Data items
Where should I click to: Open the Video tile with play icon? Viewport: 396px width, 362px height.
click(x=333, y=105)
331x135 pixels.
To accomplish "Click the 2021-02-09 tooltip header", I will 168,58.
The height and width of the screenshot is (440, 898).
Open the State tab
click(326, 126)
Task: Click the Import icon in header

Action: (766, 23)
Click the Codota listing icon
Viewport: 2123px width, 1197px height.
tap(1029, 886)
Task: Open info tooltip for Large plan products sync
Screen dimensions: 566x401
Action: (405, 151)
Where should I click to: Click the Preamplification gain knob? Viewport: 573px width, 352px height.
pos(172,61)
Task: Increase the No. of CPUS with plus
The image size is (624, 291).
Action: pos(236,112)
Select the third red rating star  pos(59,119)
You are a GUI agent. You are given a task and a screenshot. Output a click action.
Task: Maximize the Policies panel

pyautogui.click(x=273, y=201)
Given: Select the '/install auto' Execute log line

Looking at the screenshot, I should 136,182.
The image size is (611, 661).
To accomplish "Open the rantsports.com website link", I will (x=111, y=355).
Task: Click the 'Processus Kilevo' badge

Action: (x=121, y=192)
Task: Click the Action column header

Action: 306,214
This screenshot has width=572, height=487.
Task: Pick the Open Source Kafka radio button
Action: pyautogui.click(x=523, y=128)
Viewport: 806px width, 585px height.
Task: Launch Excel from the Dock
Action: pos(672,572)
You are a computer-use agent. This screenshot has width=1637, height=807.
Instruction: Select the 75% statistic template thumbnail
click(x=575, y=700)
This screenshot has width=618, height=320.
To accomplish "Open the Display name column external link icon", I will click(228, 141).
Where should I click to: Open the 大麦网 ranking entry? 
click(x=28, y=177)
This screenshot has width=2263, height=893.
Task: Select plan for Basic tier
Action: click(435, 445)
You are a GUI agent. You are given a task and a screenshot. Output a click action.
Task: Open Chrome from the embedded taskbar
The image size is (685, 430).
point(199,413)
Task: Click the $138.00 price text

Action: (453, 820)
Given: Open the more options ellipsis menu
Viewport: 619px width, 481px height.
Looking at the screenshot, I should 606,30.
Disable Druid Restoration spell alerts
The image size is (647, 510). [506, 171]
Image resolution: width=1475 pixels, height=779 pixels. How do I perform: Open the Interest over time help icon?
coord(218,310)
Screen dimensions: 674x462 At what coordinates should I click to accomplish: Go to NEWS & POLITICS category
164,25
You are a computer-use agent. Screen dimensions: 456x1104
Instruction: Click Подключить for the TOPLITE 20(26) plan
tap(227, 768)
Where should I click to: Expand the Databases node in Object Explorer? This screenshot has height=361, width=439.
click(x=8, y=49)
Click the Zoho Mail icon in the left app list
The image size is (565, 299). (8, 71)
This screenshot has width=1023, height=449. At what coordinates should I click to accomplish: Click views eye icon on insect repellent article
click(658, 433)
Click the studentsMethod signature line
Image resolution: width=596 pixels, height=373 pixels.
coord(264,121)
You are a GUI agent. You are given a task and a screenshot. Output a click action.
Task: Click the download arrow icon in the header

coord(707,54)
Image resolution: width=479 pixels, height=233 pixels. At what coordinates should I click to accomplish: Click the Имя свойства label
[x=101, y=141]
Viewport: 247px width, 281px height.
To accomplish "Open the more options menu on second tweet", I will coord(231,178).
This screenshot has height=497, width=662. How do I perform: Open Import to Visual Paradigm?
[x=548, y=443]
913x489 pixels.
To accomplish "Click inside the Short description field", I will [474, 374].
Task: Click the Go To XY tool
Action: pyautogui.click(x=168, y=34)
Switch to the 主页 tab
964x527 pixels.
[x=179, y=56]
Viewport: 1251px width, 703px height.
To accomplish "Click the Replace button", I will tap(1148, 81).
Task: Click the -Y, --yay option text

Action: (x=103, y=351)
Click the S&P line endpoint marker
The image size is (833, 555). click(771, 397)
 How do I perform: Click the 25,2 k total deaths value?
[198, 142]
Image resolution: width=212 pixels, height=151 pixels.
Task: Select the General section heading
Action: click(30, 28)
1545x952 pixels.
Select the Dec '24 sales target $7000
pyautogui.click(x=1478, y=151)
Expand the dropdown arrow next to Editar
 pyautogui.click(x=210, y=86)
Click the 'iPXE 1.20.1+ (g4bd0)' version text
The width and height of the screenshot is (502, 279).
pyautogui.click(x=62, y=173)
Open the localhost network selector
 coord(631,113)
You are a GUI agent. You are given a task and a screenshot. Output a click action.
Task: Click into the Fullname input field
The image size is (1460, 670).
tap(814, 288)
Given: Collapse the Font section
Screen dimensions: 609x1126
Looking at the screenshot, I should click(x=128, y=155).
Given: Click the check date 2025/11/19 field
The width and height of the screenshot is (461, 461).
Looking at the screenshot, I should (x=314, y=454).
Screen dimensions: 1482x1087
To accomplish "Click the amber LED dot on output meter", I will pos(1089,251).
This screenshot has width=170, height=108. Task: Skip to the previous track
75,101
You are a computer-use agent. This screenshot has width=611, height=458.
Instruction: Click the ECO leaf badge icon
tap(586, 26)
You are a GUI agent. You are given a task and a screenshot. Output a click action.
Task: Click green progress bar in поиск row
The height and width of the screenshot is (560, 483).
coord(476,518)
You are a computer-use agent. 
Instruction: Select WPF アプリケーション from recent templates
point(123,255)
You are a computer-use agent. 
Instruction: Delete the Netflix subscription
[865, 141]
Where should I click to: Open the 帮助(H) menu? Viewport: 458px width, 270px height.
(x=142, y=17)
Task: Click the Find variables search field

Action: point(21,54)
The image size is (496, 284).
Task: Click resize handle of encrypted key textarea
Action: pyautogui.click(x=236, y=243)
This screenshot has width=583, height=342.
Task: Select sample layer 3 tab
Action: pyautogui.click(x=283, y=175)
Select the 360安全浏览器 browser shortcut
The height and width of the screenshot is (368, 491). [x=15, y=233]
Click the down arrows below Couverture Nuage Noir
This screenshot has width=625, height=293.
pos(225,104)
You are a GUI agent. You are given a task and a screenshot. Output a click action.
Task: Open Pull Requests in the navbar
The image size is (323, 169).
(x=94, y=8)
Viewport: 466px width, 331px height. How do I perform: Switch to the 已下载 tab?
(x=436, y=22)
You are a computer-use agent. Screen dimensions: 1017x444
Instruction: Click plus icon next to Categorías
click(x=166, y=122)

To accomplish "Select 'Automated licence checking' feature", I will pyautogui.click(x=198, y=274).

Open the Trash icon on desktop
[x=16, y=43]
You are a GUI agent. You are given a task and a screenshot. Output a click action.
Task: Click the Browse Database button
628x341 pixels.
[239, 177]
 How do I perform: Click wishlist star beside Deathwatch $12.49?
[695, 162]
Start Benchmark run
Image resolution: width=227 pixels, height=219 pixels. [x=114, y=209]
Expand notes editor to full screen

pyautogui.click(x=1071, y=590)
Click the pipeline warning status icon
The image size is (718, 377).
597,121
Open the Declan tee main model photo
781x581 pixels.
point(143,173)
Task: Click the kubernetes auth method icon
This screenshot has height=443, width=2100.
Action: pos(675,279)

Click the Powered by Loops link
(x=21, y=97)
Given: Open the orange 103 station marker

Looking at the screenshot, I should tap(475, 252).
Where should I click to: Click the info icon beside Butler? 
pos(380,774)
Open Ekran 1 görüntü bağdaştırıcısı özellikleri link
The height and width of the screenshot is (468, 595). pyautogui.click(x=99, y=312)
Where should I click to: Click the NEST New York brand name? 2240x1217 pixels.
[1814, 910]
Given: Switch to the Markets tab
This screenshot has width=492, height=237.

§ What needs to be done
A word-for-word transcription of the data above is required.

§ Written reply
Where should I click to: Open the Video tile with play icon? Viewport: 396px width, 362px height.
click(x=333, y=105)
331x135 pixels.
To accomplish "Click the 2021-02-09 tooltip header", I will 168,58.
The height and width of the screenshot is (440, 898).
Open the State tab
click(326, 126)
Task: Click the Import icon in header

Action: (766, 23)
Click the Codota listing icon
Viewport: 2123px width, 1197px height.
tap(1029, 886)
Task: Open info tooltip for Large plan products sync
Screen dimensions: 566x401
Action: (405, 151)
Where should I click to: Click the Preamplification gain knob? Viewport: 573px width, 352px height.
pos(172,61)
Task: Increase the No. of CPUS with plus
The image size is (624, 291).
Action: pos(236,112)
Select the third red rating star  pos(59,119)
You are a GUI agent. You are given a task and a screenshot. Output a click action.
Task: Maximize the Policies panel

pyautogui.click(x=273, y=201)
Given: Select the '/install auto' Execute log line

Looking at the screenshot, I should 136,182.
The image size is (611, 661).
To accomplish "Open the rantsports.com website link", I will (x=111, y=355).
Task: Click the 'Processus Kilevo' badge

Action: (x=121, y=192)
Task: Click the Action column header

Action: 306,214
This screenshot has width=572, height=487.
Task: Pick the Open Source Kafka radio button
Action: pyautogui.click(x=523, y=128)
Viewport: 806px width, 585px height.
Task: Launch Excel from the Dock
Action: pos(672,572)
You are a computer-use agent. This screenshot has width=1637, height=807.
Instruction: Select the 75% statistic template thumbnail
click(x=575, y=700)
This screenshot has width=618, height=320.
To accomplish "Open the Display name column external link icon", I will click(228, 141).
Where should I click to: Open the 大麦网 ranking entry? 
click(x=28, y=177)
This screenshot has width=2263, height=893.
Task: Select plan for Basic tier
Action: click(435, 445)
You are a GUI agent. You are given a task and a screenshot. Output a click action.
Task: Open Chrome from the embedded taskbar
The image size is (685, 430).
point(199,413)
Task: Click the $138.00 price text

Action: (453, 820)
Given: Open the more options ellipsis menu
Viewport: 619px width, 481px height.
Looking at the screenshot, I should 606,30.
Disable Druid Restoration spell alerts
The image size is (647, 510). [506, 171]
Image resolution: width=1475 pixels, height=779 pixels. How do I perform: Open the Interest over time help icon?
coord(218,310)
Screen dimensions: 674x462 At what coordinates should I click to accomplish: Go to NEWS & POLITICS category
164,25
You are a computer-use agent. Screen dimensions: 456x1104
Instruction: Click Подключить for the TOPLITE 20(26) plan
tap(227, 768)
Where should I click to: Expand the Databases node in Object Explorer? This screenshot has height=361, width=439.
click(x=8, y=49)
Click the Zoho Mail icon in the left app list
The image size is (565, 299). (8, 71)
This screenshot has width=1023, height=449. At what coordinates should I click to accomplish: Click views eye icon on insect repellent article
click(658, 433)
Click the studentsMethod signature line
Image resolution: width=596 pixels, height=373 pixels.
coord(264,121)
You are a GUI agent. You are given a task and a screenshot. Output a click action.
Task: Click the download arrow icon in the header

coord(707,54)
Image resolution: width=479 pixels, height=233 pixels. At what coordinates should I click to accomplish: Click the Имя свойства label
[x=101, y=141]
Viewport: 247px width, 281px height.
To accomplish "Open the more options menu on second tweet", I will coord(231,178).
This screenshot has height=497, width=662. How do I perform: Open Import to Visual Paradigm?
[x=548, y=443]
913x489 pixels.
To accomplish "Click inside the Short description field", I will [474, 374].
Task: Click the Go To XY tool
Action: pyautogui.click(x=168, y=34)
Switch to the 主页 tab
964x527 pixels.
[x=179, y=56]
Viewport: 1251px width, 703px height.
To accomplish "Click the Replace button", I will tap(1148, 81).
Task: Click the -Y, --yay option text

Action: (x=103, y=351)
Click the S&P line endpoint marker
The image size is (833, 555). click(771, 397)
 How do I perform: Click the 25,2 k total deaths value?
[198, 142]
Image resolution: width=212 pixels, height=151 pixels.
Task: Select the General section heading
Action: click(30, 28)
1545x952 pixels.
Select the Dec '24 sales target $7000
pyautogui.click(x=1478, y=151)
Expand the dropdown arrow next to Editar
 pyautogui.click(x=210, y=86)
Click the 'iPXE 1.20.1+ (g4bd0)' version text
The width and height of the screenshot is (502, 279).
pyautogui.click(x=62, y=173)
Open the localhost network selector
 coord(631,113)
You are a GUI agent. You are given a task and a screenshot. Output a click action.
Task: Click into the Fullname input field
The image size is (1460, 670).
tap(814, 288)
Given: Collapse the Font section
Screen dimensions: 609x1126
Looking at the screenshot, I should click(x=128, y=155).
Given: Click the check date 2025/11/19 field
The width and height of the screenshot is (461, 461).
Looking at the screenshot, I should (x=314, y=454).
Screen dimensions: 1482x1087
To accomplish "Click the amber LED dot on output meter", I will pos(1089,251).
This screenshot has width=170, height=108. Task: Skip to the previous track
75,101
You are a computer-use agent. This screenshot has width=611, height=458.
Instruction: Click the ECO leaf badge icon
tap(586, 26)
You are a GUI agent. You are given a task and a screenshot. Output a click action.
Task: Click green progress bar in поиск row
The height and width of the screenshot is (560, 483).
coord(476,518)
You are a computer-use agent. 
Instruction: Select WPF アプリケーション from recent templates
point(123,255)
You are a computer-use agent. 
Instruction: Delete the Netflix subscription
[865, 141]
Where should I click to: Open the 帮助(H) menu? Viewport: 458px width, 270px height.
(x=142, y=17)
Task: Click the Find variables search field

Action: point(21,54)
The image size is (496, 284).
Task: Click resize handle of encrypted key textarea
Action: pyautogui.click(x=236, y=243)
This screenshot has width=583, height=342.
Task: Select sample layer 3 tab
Action: pyautogui.click(x=283, y=175)
Select the 360安全浏览器 browser shortcut
The height and width of the screenshot is (368, 491). [x=15, y=233]
Click the down arrows below Couverture Nuage Noir
This screenshot has width=625, height=293.
pos(225,104)
You are a GUI agent. You are given a task and a screenshot. Output a click action.
Task: Open Pull Requests in the navbar
The image size is (323, 169).
(x=94, y=8)
Viewport: 466px width, 331px height. How do I perform: Switch to the 已下载 tab?
(x=436, y=22)
You are a computer-use agent. Screen dimensions: 1017x444
Instruction: Click plus icon next to Categorías
click(x=166, y=122)

To accomplish "Select 'Automated licence checking' feature", I will pyautogui.click(x=198, y=274).

Open the Trash icon on desktop
[x=16, y=43]
You are a GUI agent. You are given a task and a screenshot. Output a click action.
Task: Click the Browse Database button
628x341 pixels.
[239, 177]
 How do I perform: Click wishlist star beside Deathwatch $12.49?
[695, 162]
Start Benchmark run
Image resolution: width=227 pixels, height=219 pixels. [x=114, y=209]
Expand notes editor to full screen

pyautogui.click(x=1071, y=590)
Click the pipeline warning status icon
The image size is (718, 377).
597,121
Open the Declan tee main model photo
781x581 pixels.
point(143,173)
Task: Click the kubernetes auth method icon
This screenshot has height=443, width=2100.
Action: pos(675,279)

Click the Powered by Loops link
(x=21, y=97)
Given: Open the orange 103 station marker

Looking at the screenshot, I should tap(475, 252).
Where should I click to: Click the info icon beside Butler? 
pos(380,774)
Open Ekran 1 görüntü bağdaştırıcısı özellikleri link
The height and width of the screenshot is (468, 595). pyautogui.click(x=99, y=312)
Where should I click to: Click the NEST New York brand name? 2240x1217 pixels.
[1814, 910]
Given: Switch to the Markets tab
This screenshot has width=492, height=237.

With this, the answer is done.